Zhongguo Dang Dai Er Ke Za Zhi. 2018 Jun;20(6):470-474. doi: 10.7499/j.issn.1008-8830.2018.06.008.
To study the clinical features and treatment outcome of children with mature B-cell non-Hodgkin's lymphoma (B-NHL).
A total of 28 previously untreated children with mature B-NHL were enrolled and given the chemotherapy regimen of CCCG-B-NHL-2010. Among them, 20 were given rituximab in addition to chemotherapy. The children were followed up for 31 months (ranged 4-70 months). A retrospective analysis was performed for the clinical features of these children. The Kaplan-Meier method was used for survival analysis. A univariate analysis was performed to investigate the prognostic factors.
Among the 28 children, 17 (61%) had Burkitt lymphoma, 8 (29%) had diffuse large B-cell lymphoma (DLBCL), and 3 (11%) had unclassifiable B-cell lymphoma. As for the initial symptom, 13 (46%) had cervical mass, 10 (36%) had maxillofacial mass, 9 (32%) had hepatosplenomegaly, 5 (18%) had abdominal mass, and 5 (18%) had exophthalmos. Of all children, 14 had a lactate dehydrogenase (LDH) level of <500 IU/L, 3 had a level of 500-1 000 IU/L, and 11 had a level of ≥ 1 000 IU/L. After two courses of chemotherapy, 21 children achieved complete remission and 7 achieved partial remission. At the end of follow-up, 24 achieved continuous complete remission and 4 experienced recurrence. The 2-year event-free survival rate was (85.7± 6.6)%. The children with bone marrow infiltration suggested by bone marrow biopsy, serum LDH ≥500 IU/L, and bone marrow tumor cells >25% had a low 2-year cumulative survival rate.

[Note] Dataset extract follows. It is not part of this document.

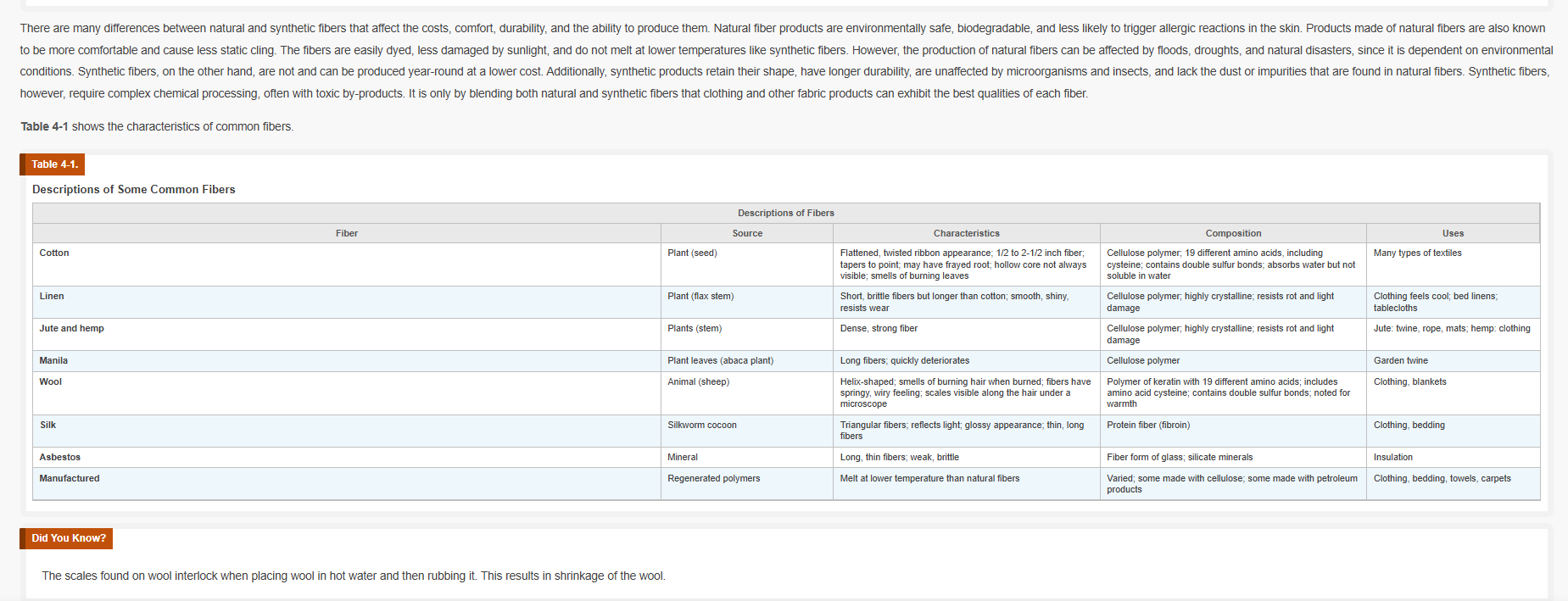Click the "Silk" row label
The width and height of the screenshot is (1568, 601).
(x=47, y=425)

The CCCG-B-NHL 2010 chemotherapy regimen combined with rituximab has a satisfactory effect in the treatment of children with B-NHL. Bone marrow infiltration on bone marrow biopsy is associated with poor prognosis.
研究成熟B细胞非霍奇金淋巴瘤(B-NHL)患儿的临床特征及治疗效果。
共纳入28例初治的成熟B-NHL患儿,给予CCCG-B-NHL-2010化疗方案。其中20例在化疗基础上加用利妥昔单抗。对患儿进行31个月(4 - 70个月)的随访。对这些患儿的临床特征进行回顾性分析。采用Kaplan-Meier法进行生存分析。进行单因素分析以探讨预后因素。

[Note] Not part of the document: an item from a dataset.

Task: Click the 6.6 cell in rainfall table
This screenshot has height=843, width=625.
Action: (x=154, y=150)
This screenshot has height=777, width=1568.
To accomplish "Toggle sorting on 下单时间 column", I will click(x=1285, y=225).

28例患儿中,17例(61%)为伯基特淋巴瘤,8例(29%)为弥漫性大B细胞淋巴瘤(DLBCL),3例(11%)为无法分类的B细胞淋巴瘤。初始症状方面,13例(46%)有颈部肿块,10例(36%)有颌面肿块,9例(32%)有肝脾肿大,5例(18%)有腹部肿块,5例(18%)有眼球突出。所有患儿中,14例乳酸脱氢酶(LDH)水平<500 IU/L,3例水平为500 - 1000 IU/L,11例水平≥1000 IU/L。两疗程化疗后,21例患儿达到完全缓解,7例达到部分缓解。随访结束时,24例持续完全缓解,4例复发。2年无事件生存率为((85.7\pm 6.6))%。骨髓活检提示骨髓浸润、血清LDH≥500 IU/L且骨髓肿瘤细胞>25%的患儿2年累积生存率较低。
CCCG-B-NHL 2010化疗方案联合利妥昔单抗治疗B-NHL患儿效果满意。骨髓活检提示骨髓浸润与预后不良相关。